Human blood leukocytes generate intense luminol-dependent chemiluminescence (LDCL) following stimulation by streptococci and by Gram negative rods which had been preopsonized by cationic polyelectrolytes (histone, poly L-arginine-PARG, poly L-histidine-PHSTD). Streptococci but not Gram negative rods or hyaluronic acid-rich streptococci (group C) also induced intense LDCL following opsonization with the anionic polyelectrolytes-dextran sulfate or polyanethole sulfonate (liquoid) suggesting that the outer surfaces of different bacteria bound anionic polyelectrolytes to different extents. Both normal and immune serum, synovial fluids and pooled human saliva inhibited the LDCL responses induced by streptococci preopsonized with poly cations. On the other hand, bacteria which had been first preopsonized by the various body fluids and then subjected to a second opsonization by cationic ligands ("sandwiches"), induced a very intense LDCL response in leukocytes. Streptococci which had been preopsonized by PARG, histone or by PHSTD also triggered superoxide generation by blood leukocytes, which was markedly enhanced by a series of cytochalasins. PHSTD alone induced the formation of very large amounts of superoxide. Paradoxically, the same concentrations of cytochalasins B or C which markedly boosted the generation of superoxide following stimulation of leukocytes with soluble or particulate ligands, had a strong inhibitory effect on the generation of LDCL. On the other hand cycochalasins failed to inhibit LDCL which had been induced by phorbol myristate acetate (PMA). Peritoneal macrophages which had been harvested from C. parvum-stimulated mice, generated more LDCL and superoxide following stimulation by PARG than macrophages obtained from proteose peptone-stimulated mice. Macrophages which had been activated either by proteose peptone or by C. parvum and cultivated for 2 hours on teflon surfaces, generated much more LDCL than macrophages which had been cultivated for 24 hours on teflon surfaces. Both cationic and anionic polyelectrolytes mimic the effects of antibodies as activators of the oxygen burst in blood leukocytes and in macrophages. Such polyelectrolytes can serve as models to further study leukocyte-bacteria interactions in infectious and inflammatory sites.
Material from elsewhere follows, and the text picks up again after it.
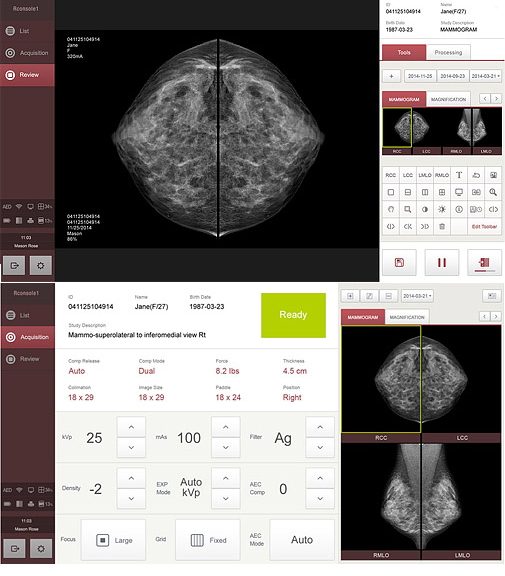
Task: Click the single-pane layout icon
Action: click(391, 192)
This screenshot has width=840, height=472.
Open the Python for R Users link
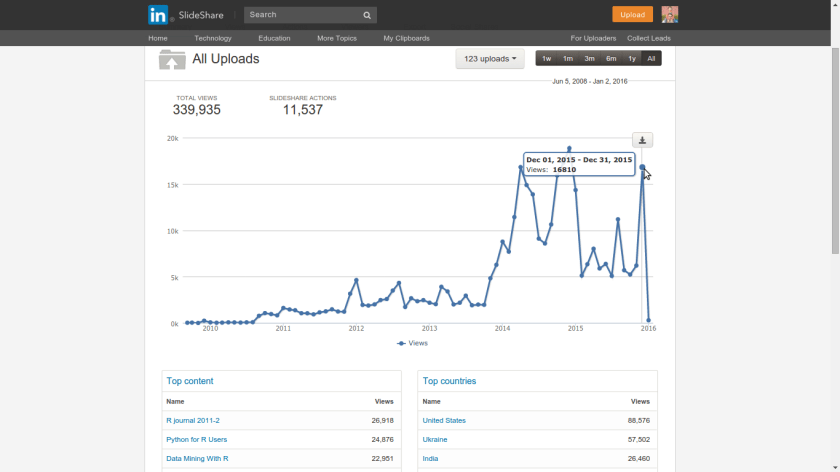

The invasions of tissues by pathogenic microorganisms is followed by a sequence of events which culminate in phagocytosis and the intracellular killing of the ingested agents, by “professional” phagocytes [19]. It is also expected that the rich arsenal of hydrolases present in neutrophils and macrophages, including the muralytic enzyme lysozyme is adequate to degrade the complex architecture of the bacterial cells. Surprisingly, however, most pathogenic bacteria are extremely resistant to lysozyme action [14,21] and the fate of phagocytosed bacteria in vivo is not fully known [7,8,16,23]. The sequelae of the lack of bacterial degradation by leukocytes may be the “storage” of peptidoglycan-polysaccharide or peptidoglycan-lipopolysaccharide complexes within macrophages leading to the generation of granulomas and to the initiation of prolonged immune responses. This is pivotal to the initiation of immunopathological reactions [7, 8, 16, 23]. We have recently proposed [10, 11, 12, 13, 15, 29] that the biodegradation of certain microorganisms can be mediated through the activation, by cationic agents and phospholipases, of the bacterial own autolytic wall enzymes (suicidal phenomenon) which leads to the breakdown of the rigid cell walls. On the other hand, a variety of sulfonated anionic polyelectrolytes [11–13, 15] likely to be present in inflamed issues, may inhibit the biodegradation of the walls by the autolytic enzymes.